[Record extracts Boundary: Start]
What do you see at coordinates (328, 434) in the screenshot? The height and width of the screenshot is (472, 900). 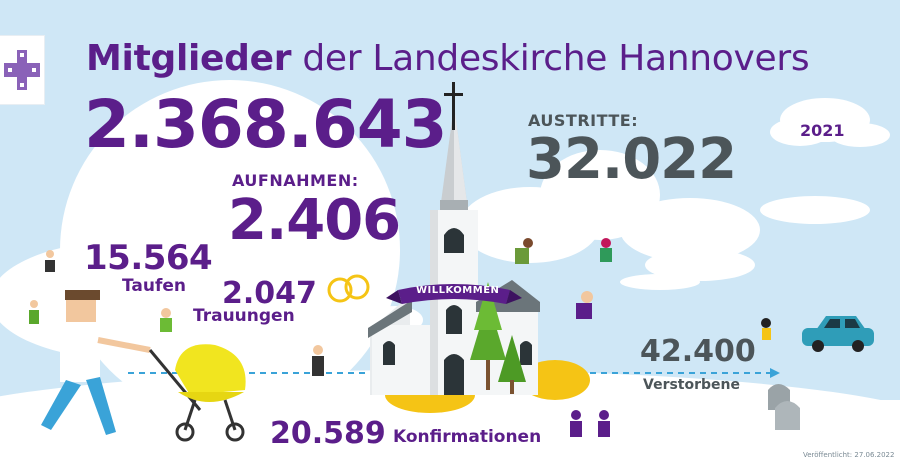 I see `confirmations-value: 20.589` at bounding box center [328, 434].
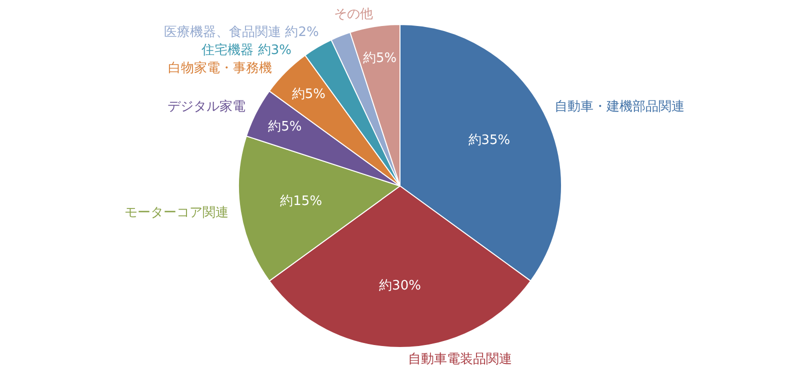 This screenshot has width=800, height=372. I want to click on data-label: 約30%, so click(400, 286).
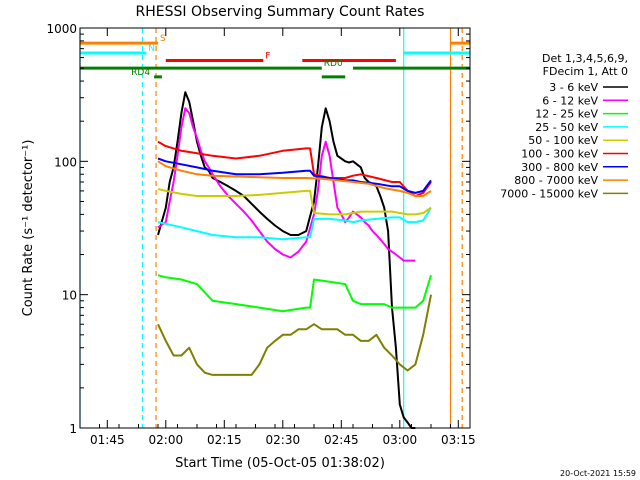  What do you see at coordinates (563, 140) in the screenshot?
I see `legend-label-50-100-kev: 50 - 100 keV` at bounding box center [563, 140].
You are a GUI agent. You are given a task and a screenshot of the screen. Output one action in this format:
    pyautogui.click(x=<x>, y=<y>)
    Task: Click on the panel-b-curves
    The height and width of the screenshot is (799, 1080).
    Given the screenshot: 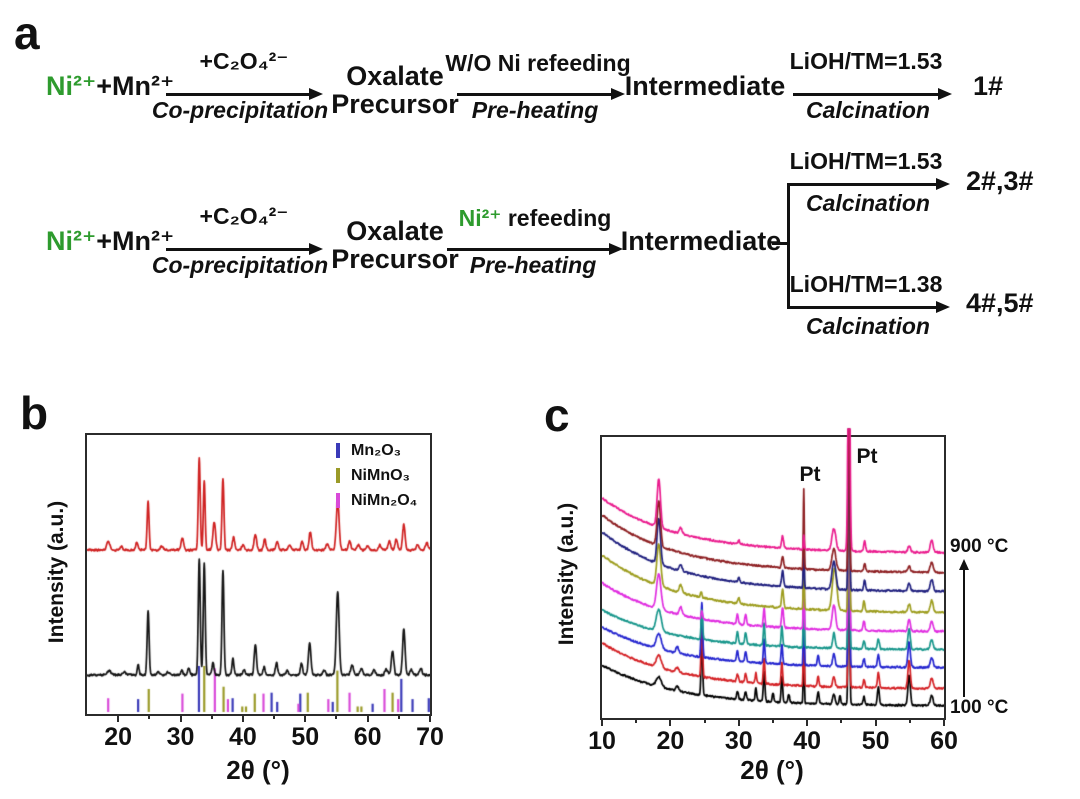 What is the action you would take?
    pyautogui.click(x=258, y=574)
    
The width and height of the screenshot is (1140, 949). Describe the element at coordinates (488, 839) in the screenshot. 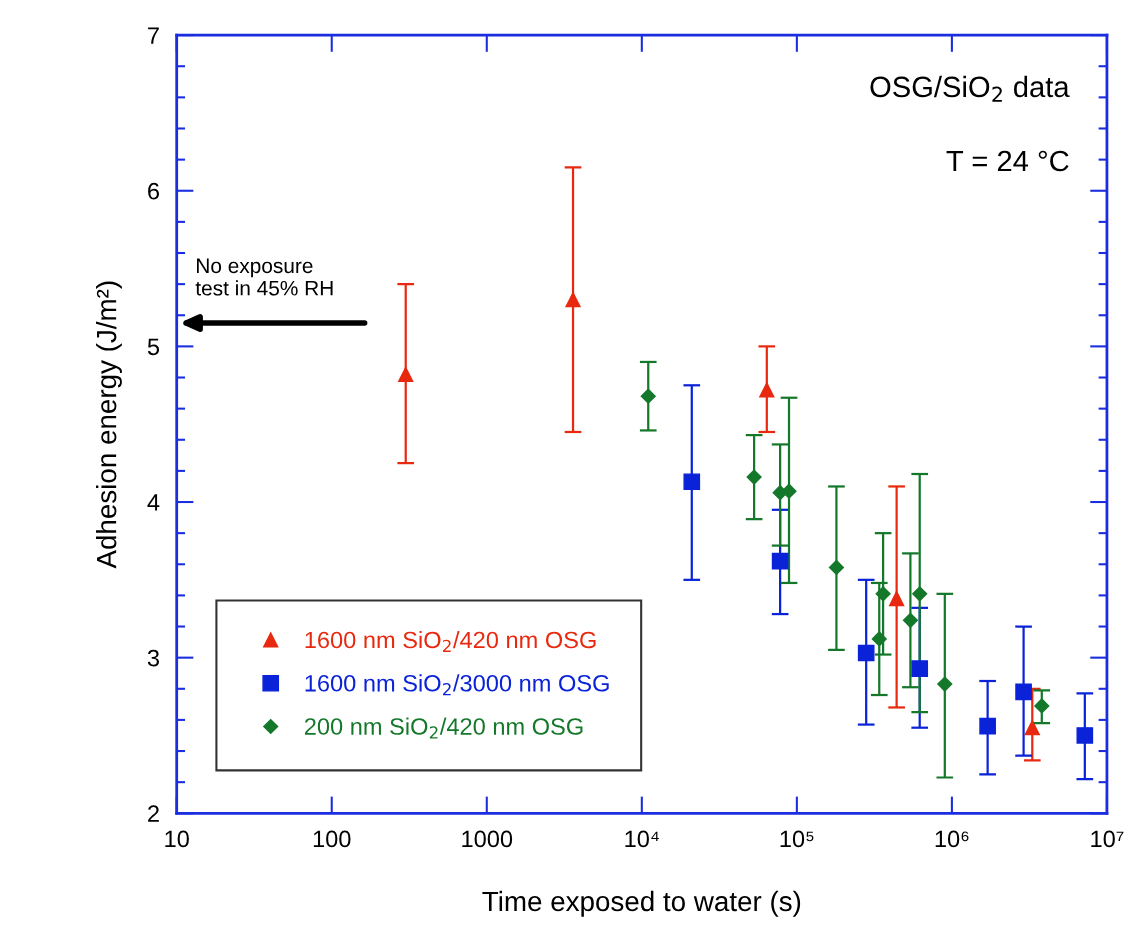

I see `x-tick-label: 1000` at that location.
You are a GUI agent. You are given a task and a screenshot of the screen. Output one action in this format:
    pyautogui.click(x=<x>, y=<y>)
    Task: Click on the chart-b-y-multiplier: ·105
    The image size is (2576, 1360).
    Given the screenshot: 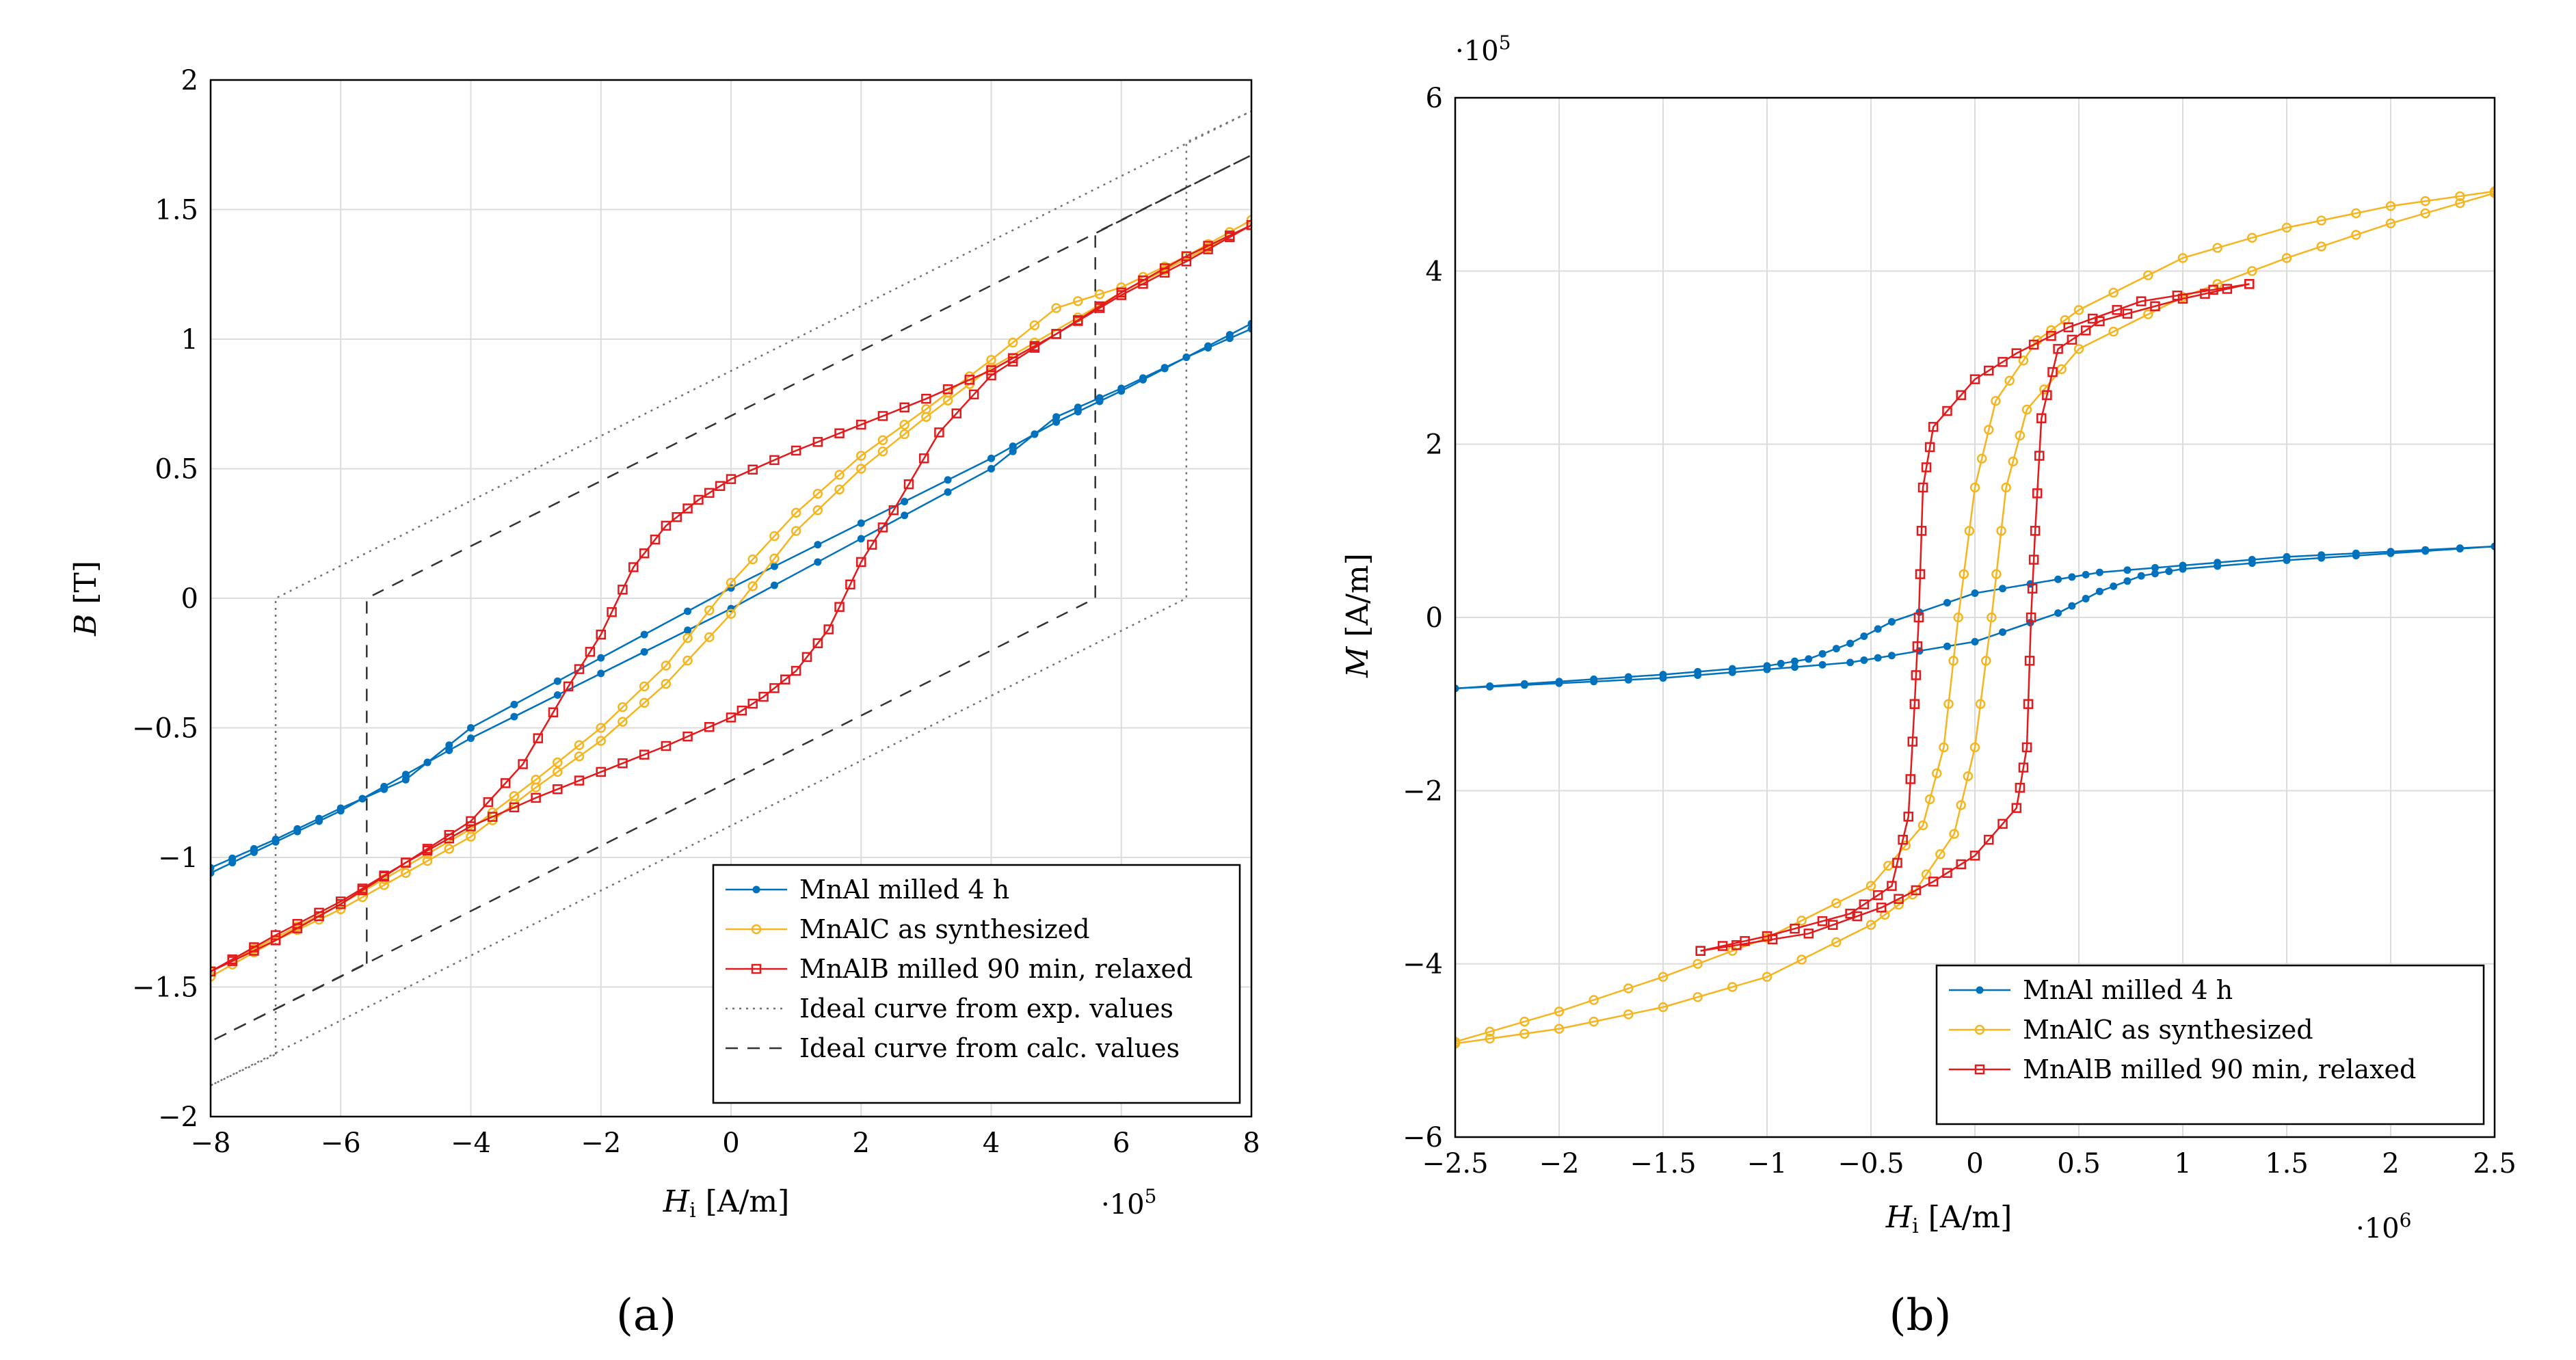 What is the action you would take?
    pyautogui.click(x=1483, y=49)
[Record extracts Boundary: End]
Extract every line of the records above that contains the string "pyautogui", treating uppercase and lowercase as different.

    pyautogui.click(x=<x>, y=<y>)
    pyautogui.click(x=258, y=574)
    pyautogui.click(x=<x>, y=<y>)
    pyautogui.click(x=1483, y=49)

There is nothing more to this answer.